What's in a name?
By Ken Trombly - Wednesday, February 23, 2022
Thaddeus S. C. Lowe. Now that is a moniker—as it sounds like a quirky professor in a Walt Disney film.
Actually, this was a real person, born 1832, who grew up on a farm in New Hampshire. A precocious youth, Thaddeus was a voracious reader and autodidact who as a young man, was so taken with the magic and science act of one Professor Dincklehoff, that he became his apprentice, eventually taking over the traveling show and adopting the name, Carlincourt.
This possibly unique woodcut poster (c. 36 x 45 inches) is reminiscent of John Henry Anderson and Robert-Houdin posters in its vignettes of standard effects of that period. As did some of the more adventurous performers of that early to mid 1800’s era, Lowe/Carlincourt’s shows eventually included balloon ascensions.
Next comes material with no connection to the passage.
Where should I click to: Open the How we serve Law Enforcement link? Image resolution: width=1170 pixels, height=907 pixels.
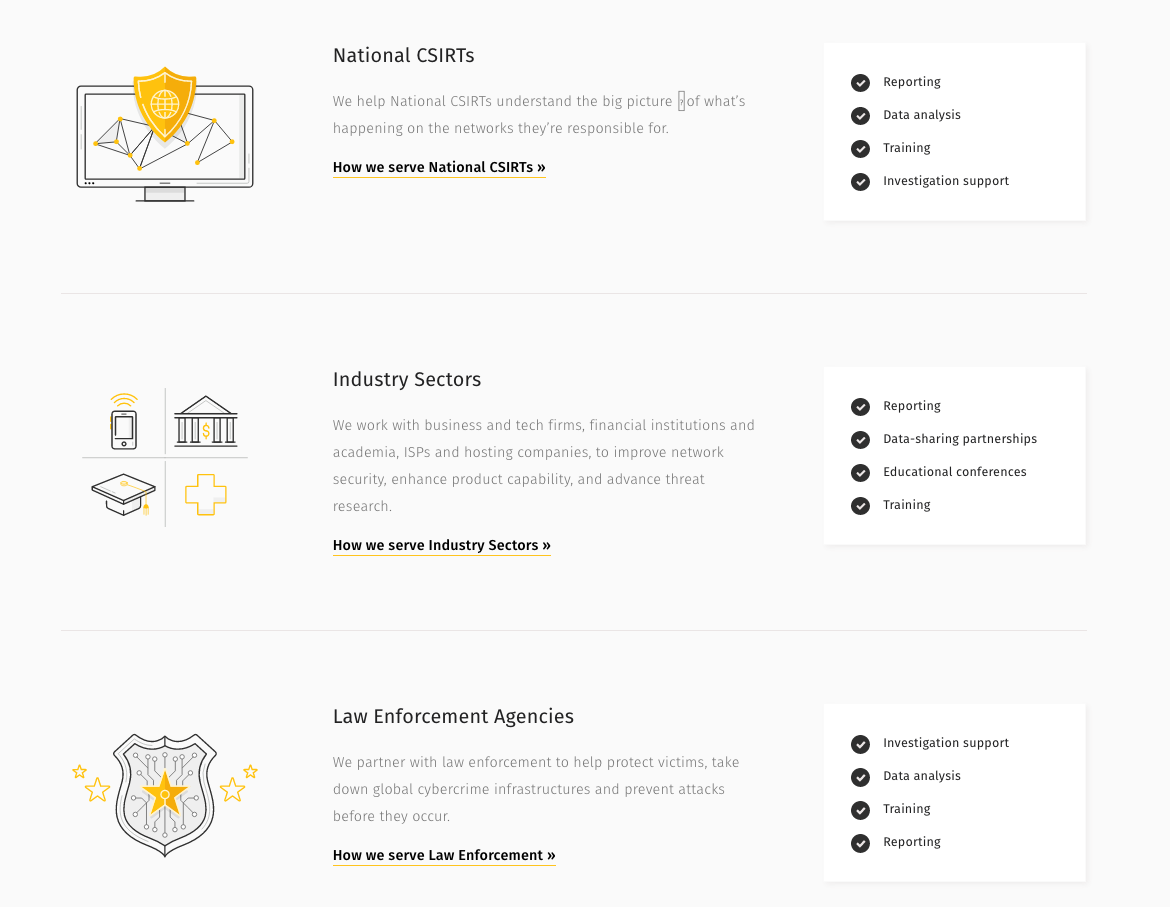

His growing aeronautic expertise and fame were such that President Abraham Lincoln invited Lowe to form the first ‘balloon corps’—relying on a telegraph from a hot air balloon to send information as to the numbers and position of rebel forces—to aid the Union army’s Civil War efforts.
A prolific inventor, Lowe eventually developed a process for hydrogen enriched gas, and also held over 200 other patents, including an artificial ice-making process.
Oh, and he actually was the subject of a Disney flick; Thaddeus Lowe, early progenitor of what would become the US Air Force, inventor and magician, is celebrated in the 1972 movie, High Flying Spy.